Working data:

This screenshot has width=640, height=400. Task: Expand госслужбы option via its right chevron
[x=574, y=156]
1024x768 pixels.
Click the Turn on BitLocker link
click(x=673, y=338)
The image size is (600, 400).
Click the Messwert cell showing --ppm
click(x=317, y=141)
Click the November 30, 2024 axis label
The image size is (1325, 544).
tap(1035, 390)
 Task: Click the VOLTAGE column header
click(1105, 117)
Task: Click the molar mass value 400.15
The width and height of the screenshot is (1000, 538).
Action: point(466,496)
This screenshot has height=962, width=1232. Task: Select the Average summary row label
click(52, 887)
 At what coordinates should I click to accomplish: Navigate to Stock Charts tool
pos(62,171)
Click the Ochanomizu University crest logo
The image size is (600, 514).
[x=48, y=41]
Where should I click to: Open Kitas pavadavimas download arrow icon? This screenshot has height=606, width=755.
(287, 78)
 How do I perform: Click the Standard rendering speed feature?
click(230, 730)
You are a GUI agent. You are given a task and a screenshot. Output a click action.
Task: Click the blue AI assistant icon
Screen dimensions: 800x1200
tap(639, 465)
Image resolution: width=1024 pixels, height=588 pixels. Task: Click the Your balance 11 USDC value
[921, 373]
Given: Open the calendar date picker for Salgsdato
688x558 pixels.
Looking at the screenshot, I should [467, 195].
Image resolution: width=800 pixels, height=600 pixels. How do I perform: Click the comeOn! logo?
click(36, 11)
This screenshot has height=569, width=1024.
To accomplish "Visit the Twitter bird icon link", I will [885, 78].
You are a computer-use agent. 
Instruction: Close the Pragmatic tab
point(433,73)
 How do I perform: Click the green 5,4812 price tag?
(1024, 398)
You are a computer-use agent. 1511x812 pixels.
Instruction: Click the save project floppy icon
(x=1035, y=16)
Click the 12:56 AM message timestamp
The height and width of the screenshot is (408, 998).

Assignment: Look above for the line that holds "688x558 pixels.", then copy it and each line after it exactly, through the last line of the data.

Exercise response:
688x558 pixels.
Looking at the screenshot, I should [467, 195].
Image resolution: width=800 pixels, height=600 pixels. How do I perform: Click the comeOn! logo?
click(36, 11)
This screenshot has height=569, width=1024.
To accomplish "Visit the Twitter bird icon link", I will [885, 78].
You are a computer-use agent. 
Instruction: Close the Pragmatic tab
point(433,73)
 How do I perform: Click the green 5,4812 price tag?
(1024, 398)
You are a computer-use agent. 1511x812 pixels.
Instruction: Click the save project floppy icon
(x=1035, y=16)
Click the 12:56 AM message timestamp
The height and width of the screenshot is (408, 998).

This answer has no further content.